Prioritizing the discussion of male privilege, for example, in a nation where men have their own set of sufferings – abhorrent levels of unemployment, poverty, literacy, and life expectancy – is akin to discussing the down side of munching on Kitfo with a beggar on the street. It’s a potentially useful information, but you have to keep in mind she/he’s currently more focused on finding some kolo to tame the grumbling stomach. When discussing male privilege, if we’re thinking about matters such as, why it’s only women who do the cooking and child rearing and not men and why it’s men who have “better” careers (legitimate concerns), then maybe we’d first want to reflect on why we imagine there to be an inherent good in working outside of the home and an inherent bad in cooking in the kitchen. Before starting to accuse men with an opinion as mansplainers, maybe we should stop to consider that the identity of her womanhood is not the first thing a man sees when talking to a woman.

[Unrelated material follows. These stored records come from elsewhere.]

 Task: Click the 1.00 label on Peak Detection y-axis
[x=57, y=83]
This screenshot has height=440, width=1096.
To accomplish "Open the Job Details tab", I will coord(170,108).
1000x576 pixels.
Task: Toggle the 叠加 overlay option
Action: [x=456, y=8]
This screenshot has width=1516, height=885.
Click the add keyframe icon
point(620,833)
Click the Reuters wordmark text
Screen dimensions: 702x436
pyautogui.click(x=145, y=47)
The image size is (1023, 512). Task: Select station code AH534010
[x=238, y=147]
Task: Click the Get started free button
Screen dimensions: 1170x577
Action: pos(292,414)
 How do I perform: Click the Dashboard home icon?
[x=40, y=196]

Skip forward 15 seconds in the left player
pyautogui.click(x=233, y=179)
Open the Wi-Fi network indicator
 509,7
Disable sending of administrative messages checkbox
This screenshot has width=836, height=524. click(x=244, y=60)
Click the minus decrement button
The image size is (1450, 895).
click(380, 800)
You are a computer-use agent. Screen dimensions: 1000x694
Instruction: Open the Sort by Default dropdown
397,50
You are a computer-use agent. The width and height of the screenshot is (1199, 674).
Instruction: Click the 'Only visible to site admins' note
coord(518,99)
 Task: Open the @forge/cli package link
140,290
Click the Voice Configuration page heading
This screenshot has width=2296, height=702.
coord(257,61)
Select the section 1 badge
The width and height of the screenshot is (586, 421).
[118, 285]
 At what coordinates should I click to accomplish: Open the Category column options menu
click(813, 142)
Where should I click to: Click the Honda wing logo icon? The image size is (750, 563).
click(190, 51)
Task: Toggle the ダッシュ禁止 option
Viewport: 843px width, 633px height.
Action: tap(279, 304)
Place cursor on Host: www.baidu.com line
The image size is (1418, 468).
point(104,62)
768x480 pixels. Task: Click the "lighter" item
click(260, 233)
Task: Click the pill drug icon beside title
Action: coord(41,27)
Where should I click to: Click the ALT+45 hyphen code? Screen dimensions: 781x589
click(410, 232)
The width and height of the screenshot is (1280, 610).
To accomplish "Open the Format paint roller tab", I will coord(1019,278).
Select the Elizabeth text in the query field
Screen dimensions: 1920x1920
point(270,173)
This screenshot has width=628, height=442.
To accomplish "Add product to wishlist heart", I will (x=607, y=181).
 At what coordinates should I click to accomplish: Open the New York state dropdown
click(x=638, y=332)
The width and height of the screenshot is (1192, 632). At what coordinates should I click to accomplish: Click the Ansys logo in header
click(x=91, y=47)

While we may believe that some of our cultures or religions have held women back in various ways, we still may want to recognize that not all things religious or traditional are negative. We may want to recognize that there are wisdoms in these teachings (which at times have been backed by strong historical and scientific evidence) that modern educated liberals have not fully grasped or refuse to accept. Mainstream feminism, as it’s practiced in the west today, has moved so much to the left of the political spectrum that, while 85% of American women believe in women’s rights, only 18% identify as feminists. Feminism is not the simple idea that men and women are equal. This might have been the definition in 1920, it is not the definition today. Feminism is an ideology with a history and a belief system that, at times, directly contradicts with the basic cultural and religious value systems that have served and benefited our societies for millennia. If we hope to better the circumstances of Ethiopian women and girls that are currently trapped by poverty and lack of opportunity, we’d need to carefully listen to the heartbeat of own nation, not the remnant heartbeat of others.